━━━ INPUT DATA ━━━

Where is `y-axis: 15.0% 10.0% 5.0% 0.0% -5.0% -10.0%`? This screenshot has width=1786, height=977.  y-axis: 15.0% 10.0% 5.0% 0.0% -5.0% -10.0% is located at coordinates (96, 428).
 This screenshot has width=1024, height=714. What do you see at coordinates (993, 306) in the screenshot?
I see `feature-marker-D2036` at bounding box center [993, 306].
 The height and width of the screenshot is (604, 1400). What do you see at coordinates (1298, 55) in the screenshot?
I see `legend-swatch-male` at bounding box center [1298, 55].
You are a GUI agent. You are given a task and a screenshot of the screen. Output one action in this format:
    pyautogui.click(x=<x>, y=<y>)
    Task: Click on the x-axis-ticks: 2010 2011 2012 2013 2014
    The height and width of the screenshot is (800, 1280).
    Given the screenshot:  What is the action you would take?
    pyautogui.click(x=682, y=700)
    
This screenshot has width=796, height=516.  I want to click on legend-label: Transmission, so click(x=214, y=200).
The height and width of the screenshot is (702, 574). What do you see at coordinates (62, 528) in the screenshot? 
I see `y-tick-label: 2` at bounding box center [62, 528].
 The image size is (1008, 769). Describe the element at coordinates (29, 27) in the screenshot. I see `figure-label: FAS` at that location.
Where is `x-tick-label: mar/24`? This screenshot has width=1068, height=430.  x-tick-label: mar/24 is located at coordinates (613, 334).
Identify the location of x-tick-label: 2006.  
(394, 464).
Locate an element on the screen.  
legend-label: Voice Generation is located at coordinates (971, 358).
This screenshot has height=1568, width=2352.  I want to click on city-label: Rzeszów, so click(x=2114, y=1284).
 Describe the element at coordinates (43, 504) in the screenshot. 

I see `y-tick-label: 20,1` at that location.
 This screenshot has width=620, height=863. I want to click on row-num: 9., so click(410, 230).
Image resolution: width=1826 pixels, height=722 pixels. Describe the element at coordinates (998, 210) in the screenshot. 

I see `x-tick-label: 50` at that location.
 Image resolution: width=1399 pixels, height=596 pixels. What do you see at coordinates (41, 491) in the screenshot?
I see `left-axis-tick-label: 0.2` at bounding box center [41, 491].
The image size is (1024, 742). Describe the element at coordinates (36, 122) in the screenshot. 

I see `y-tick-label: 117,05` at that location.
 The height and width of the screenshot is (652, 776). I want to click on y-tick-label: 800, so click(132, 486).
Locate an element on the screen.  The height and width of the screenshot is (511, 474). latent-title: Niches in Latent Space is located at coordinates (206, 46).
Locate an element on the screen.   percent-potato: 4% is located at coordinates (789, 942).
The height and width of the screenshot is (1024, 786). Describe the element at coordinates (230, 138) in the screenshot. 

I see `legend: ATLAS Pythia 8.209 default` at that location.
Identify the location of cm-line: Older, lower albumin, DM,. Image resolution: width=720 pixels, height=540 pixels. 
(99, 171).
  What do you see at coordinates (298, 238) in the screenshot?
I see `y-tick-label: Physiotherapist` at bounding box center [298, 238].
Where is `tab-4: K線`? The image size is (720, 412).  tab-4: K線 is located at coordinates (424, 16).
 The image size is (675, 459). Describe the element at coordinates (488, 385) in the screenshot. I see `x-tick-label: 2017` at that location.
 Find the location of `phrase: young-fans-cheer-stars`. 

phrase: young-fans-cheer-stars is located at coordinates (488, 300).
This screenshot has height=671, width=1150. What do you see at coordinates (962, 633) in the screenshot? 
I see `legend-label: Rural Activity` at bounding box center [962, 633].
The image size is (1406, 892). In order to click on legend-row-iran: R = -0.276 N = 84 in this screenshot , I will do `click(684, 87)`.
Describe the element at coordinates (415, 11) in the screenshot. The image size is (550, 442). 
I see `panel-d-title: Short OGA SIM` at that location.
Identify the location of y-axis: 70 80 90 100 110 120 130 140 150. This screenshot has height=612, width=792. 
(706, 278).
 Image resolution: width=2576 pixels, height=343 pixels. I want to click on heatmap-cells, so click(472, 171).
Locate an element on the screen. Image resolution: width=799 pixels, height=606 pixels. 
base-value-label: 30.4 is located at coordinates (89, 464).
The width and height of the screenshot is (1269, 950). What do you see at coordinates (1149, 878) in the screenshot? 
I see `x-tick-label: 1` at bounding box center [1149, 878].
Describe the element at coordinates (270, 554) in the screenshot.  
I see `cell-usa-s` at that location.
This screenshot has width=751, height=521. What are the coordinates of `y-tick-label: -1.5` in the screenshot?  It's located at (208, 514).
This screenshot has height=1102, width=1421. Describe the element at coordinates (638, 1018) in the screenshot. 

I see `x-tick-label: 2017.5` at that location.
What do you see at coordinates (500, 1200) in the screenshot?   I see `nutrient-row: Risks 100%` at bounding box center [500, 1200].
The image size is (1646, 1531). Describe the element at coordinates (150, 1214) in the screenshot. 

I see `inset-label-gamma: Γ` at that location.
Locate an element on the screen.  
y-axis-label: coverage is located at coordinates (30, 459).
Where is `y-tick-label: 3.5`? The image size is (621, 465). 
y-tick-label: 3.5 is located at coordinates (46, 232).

━━━

*WHAT IS REQUIRED*
Reproduce, without any alteration, the portion of the material that begins at the line containing "This screenshot has height=1102, width=1421." and continues through the line containing "What do you see at coordinates (500, 1200)", both of those lines included.

*EXERCISE RESPONSE*
This screenshot has height=1102, width=1421. Describe the element at coordinates (638, 1018) in the screenshot. 

I see `x-tick-label: 2017.5` at that location.
What do you see at coordinates (500, 1200) in the screenshot?   I see `nutrient-row: Risks 100%` at bounding box center [500, 1200].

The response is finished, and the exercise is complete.